Ideas for every room

So what else was news at the spring market?

Home entertainment furnishings continue to be as important as living room furniture. Manufacturers are trying to lure you back to the dining room. And the newest room to need fine furniture is -- surprise! -- the bathroom.

Perhaps the best evidence that nesting is still very much in full swing is the luxury wood furniture for the master bath. The sink cabinets, vanities, linen cabinets, stools and handsome storage pieces introduced at the market were often as beautiful as (and, of course, cost as much as) living room furniture.

As for the dining room, the AFMA did a survey and found that 75 percent of American families are now eating at home together at least five nights a week. Judging from the introductions at this market, though, you can forget about a return to formal dining around the traditional rectangular table with a matching set of chairs.

"They are playing with the dining room," says Lamb of The Trend Curve.
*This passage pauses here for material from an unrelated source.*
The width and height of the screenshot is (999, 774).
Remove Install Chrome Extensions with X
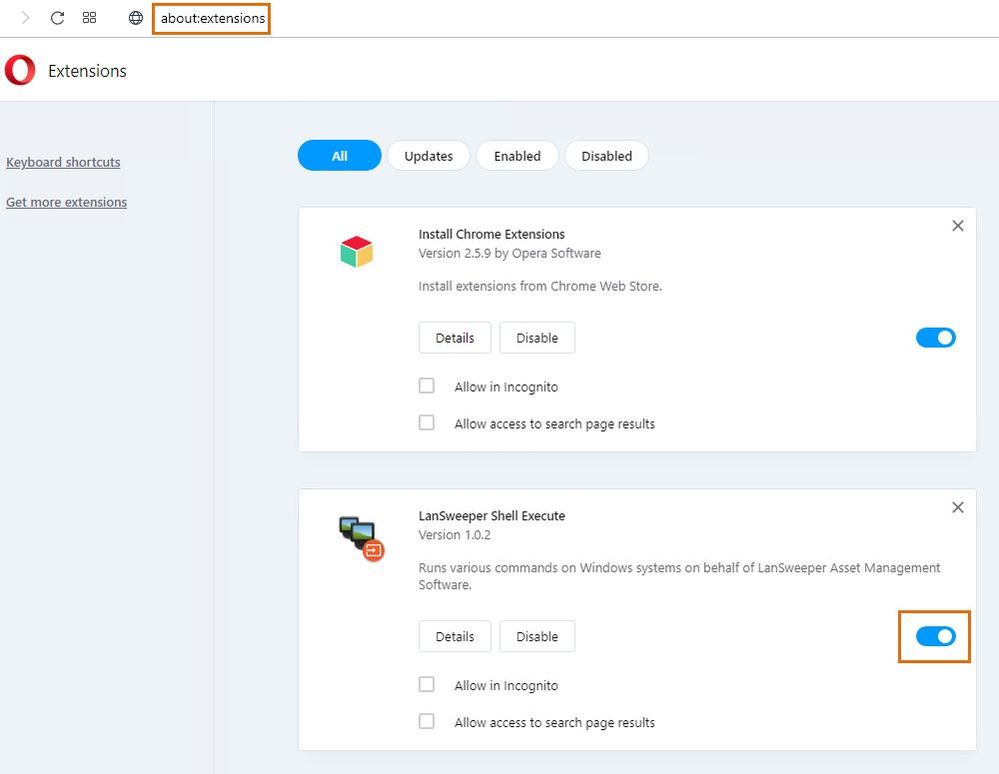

Introductions include more trendy accent pieces like wine cabinets and baker's racks as well as buffets and china cabinets.

The emphasis is on casual furniture, round tables for more convivial conversation, and pieces to eat meals on in front of the TV. And why not buy a stylish kitchen island that's a movable piece of furniture rather than a built-in you have to leave when you move? Laneventure was one of several manufacturers to introduce a multifunctional food preparation center (with seating options, of course).